Und trotzdem bin ich diesem Stück ob seines nuancenreichen Spiels sehr gerne gefolgt. Das ist große Schauspielkunst, die im Schrecken und im Humor, der hier durchaus auch zu finden ist, sehr differenziert (psychodramatische) Akzente setzt.
Ich fühlte mich wie in einem Theaterlabor, in dem ich mit den Schauspielern meine eigenen Ängste, Chimären und Alpträume durchmesse. Und das wird durch die Räumlichkeit und Enge des Theaters ja aufs Wunderbarste ge- und befördert, man ist ja quasi mittendrin im Spiel, Bühne und Zuschauerraum sind / werden ein Raum, eine Fläche.

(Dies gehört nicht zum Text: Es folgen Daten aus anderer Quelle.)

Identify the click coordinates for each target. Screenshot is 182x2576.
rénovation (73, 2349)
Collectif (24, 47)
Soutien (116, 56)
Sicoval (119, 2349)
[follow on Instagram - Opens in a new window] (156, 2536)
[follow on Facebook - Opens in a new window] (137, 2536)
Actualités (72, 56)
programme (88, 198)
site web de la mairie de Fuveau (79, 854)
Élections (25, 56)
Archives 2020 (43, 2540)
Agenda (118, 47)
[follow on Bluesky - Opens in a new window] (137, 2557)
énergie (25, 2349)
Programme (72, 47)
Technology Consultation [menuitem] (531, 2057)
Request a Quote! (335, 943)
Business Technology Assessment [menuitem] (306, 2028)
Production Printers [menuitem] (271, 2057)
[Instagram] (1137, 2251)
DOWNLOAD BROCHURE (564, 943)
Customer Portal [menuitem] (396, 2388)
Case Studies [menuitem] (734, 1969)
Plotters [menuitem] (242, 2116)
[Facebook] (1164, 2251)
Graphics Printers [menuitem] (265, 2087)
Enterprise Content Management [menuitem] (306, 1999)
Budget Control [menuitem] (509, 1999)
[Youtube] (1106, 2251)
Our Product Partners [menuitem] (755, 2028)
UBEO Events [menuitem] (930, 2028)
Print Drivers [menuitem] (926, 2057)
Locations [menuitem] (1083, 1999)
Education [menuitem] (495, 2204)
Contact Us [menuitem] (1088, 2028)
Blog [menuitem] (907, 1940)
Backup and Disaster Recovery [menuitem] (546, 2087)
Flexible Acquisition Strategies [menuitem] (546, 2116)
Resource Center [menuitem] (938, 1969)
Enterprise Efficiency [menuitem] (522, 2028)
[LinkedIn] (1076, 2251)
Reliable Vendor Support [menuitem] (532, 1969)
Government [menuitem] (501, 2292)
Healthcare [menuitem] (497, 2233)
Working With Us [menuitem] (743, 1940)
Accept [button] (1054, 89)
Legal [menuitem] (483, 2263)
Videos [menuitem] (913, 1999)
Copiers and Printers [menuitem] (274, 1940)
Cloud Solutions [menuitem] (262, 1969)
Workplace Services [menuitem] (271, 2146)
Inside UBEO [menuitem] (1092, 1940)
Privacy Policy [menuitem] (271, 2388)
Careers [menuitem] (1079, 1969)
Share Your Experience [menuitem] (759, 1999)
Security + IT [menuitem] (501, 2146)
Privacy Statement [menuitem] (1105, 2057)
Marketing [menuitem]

Und diese Begrenzung dieses low-budget-off-Theaters wird damit auch zu (einer!)seiner großen Stärken. Ich als Zuschauer werde ja viel ungeschützter, verletzlicher mit dem Spiel konfrontiert als im bekannten Illusionsraum eines Stadttheaters. Damit emotional auch viel leichter erreichbar für die Schauspieler. Und so wird dieser gewölbeartige (Theater-)Raum zu einem Ort der Transformation, in dem Licht in unsere Schattenwelten getragen wird.
In Bochum bin ich seit dem Ende des Triumvirats Haußmann/Gotscheff/Kruse im (Stadt-)Theater nicht mehr so intensiv berührt und bewegt worden.
Und das nicht nur von diesem Stück sondern auch von vielen anderen aus dem aktuellen Repertoire, so von dem wunderschönen Requiem an die große und viel zu vergessene Sylvia Plath oder von der Troja-Trilogie, eine spannende, aufreibende und provozierende Textcollage, in der antike Mythen in die Jetztzeit transportiert werden und gezeigt wird, dass die großen Fragen immer die Gleichen sind, nur zu jeder Zeit anders gestellt werden (bzw. in einer Kultur der Oberflächlichkeit dem Vergessen anheim fallen). Und da lohnen wirklich auch weitere Anfahrten.